Por un segundo, sentí un pinchazo en el pecho. No era amor. Era el fantasma de un dolor antiguo, el eco de la herida mortal que me habían infligido. Recordé mi muerte en la mazmorra, solo y traicionado. Y esa memoria borró cualquier vestigio de sentimiento. La miré como se mira a un insecto extraño y venenoso.

Sebastián, siempre el actor, tosió débilmente y se apoyó en el hombro de Isabella, como si la mera confrontación fuera demasiado para su delicada constitución.

"Mi amor, no te esfuerces", le susurró él, mirándome con ojos acusadores. "Su corazón es de piedra".

Isabella lo acunó protectoramente. "No te preocupes, Sebastián. Él entrará en razón. Tiene que hacerlo".

Su enfermiza codependencia era un espectáculo grotesco. Dos parásitos convencidos de que el mundo les debía todo.

Ya había tenido suficiente. No iba a malgastar ni un segundo más de mi nueva vida en su drama tóxico.

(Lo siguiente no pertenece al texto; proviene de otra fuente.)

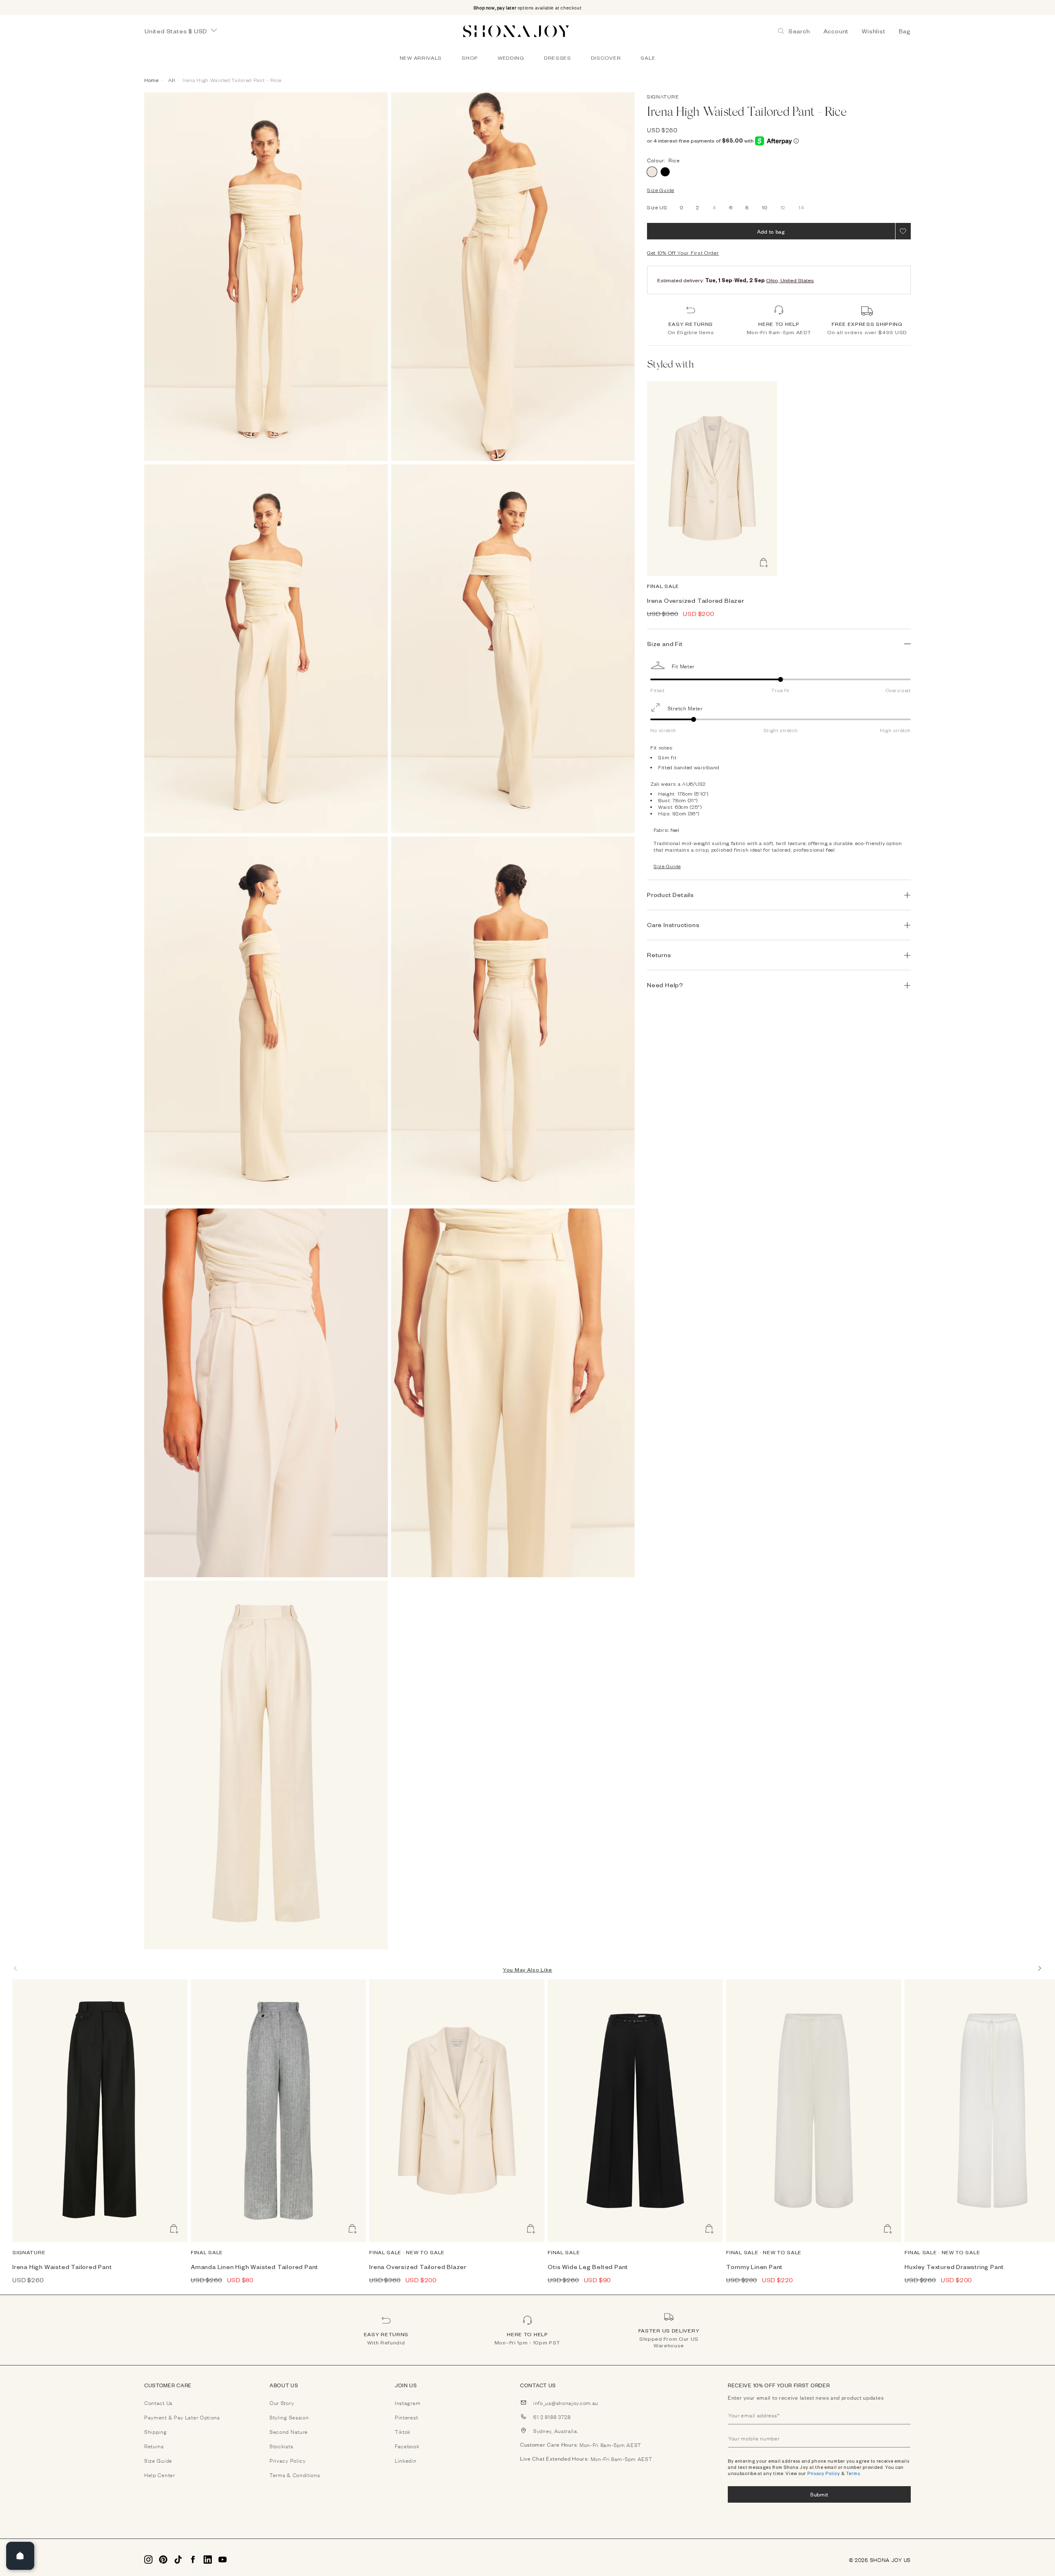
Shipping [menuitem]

"Se acabaron las discusiones", dije, mi voz tan gélida como el invierno en las montañas del norte. "Si vuelven a acercarse a mí con estas tonterías, se enfrentarán a consecuencias que no les gustarán".

Sin esperar respuesta, los rodeé y me alejé a paso rápido, dejándolos en medio del jardín. No miré atrás. Sabía que si lo hacía, vería la furia pura en el rostro de Isabella.

Y sabía que esto no había terminado.

Esa misma noche, mis espías me informaron de que Isabella se había encerrado con su padre, el Duque Ricardo, durante horas. Y poco después, Sebastián, el "humilde eunuco", había comenzado a dar órdenes a los sirvientes del duque como si fuera el señor de la casa, preparándose para algo.

Estaban tramando. La negativa no era una opción para ellos. Si no podían conseguir lo que querían por las buenas, lo intentarían por las malas.

Me senté en mi estudio, mirando las llamas de la chimenea. En mi vida anterior, me habría angustiado, habría buscado la reconciliación. Ahora, solo sentía una fría determinación.

Dejen que vengan, pensé. Esta vez, estaré listo.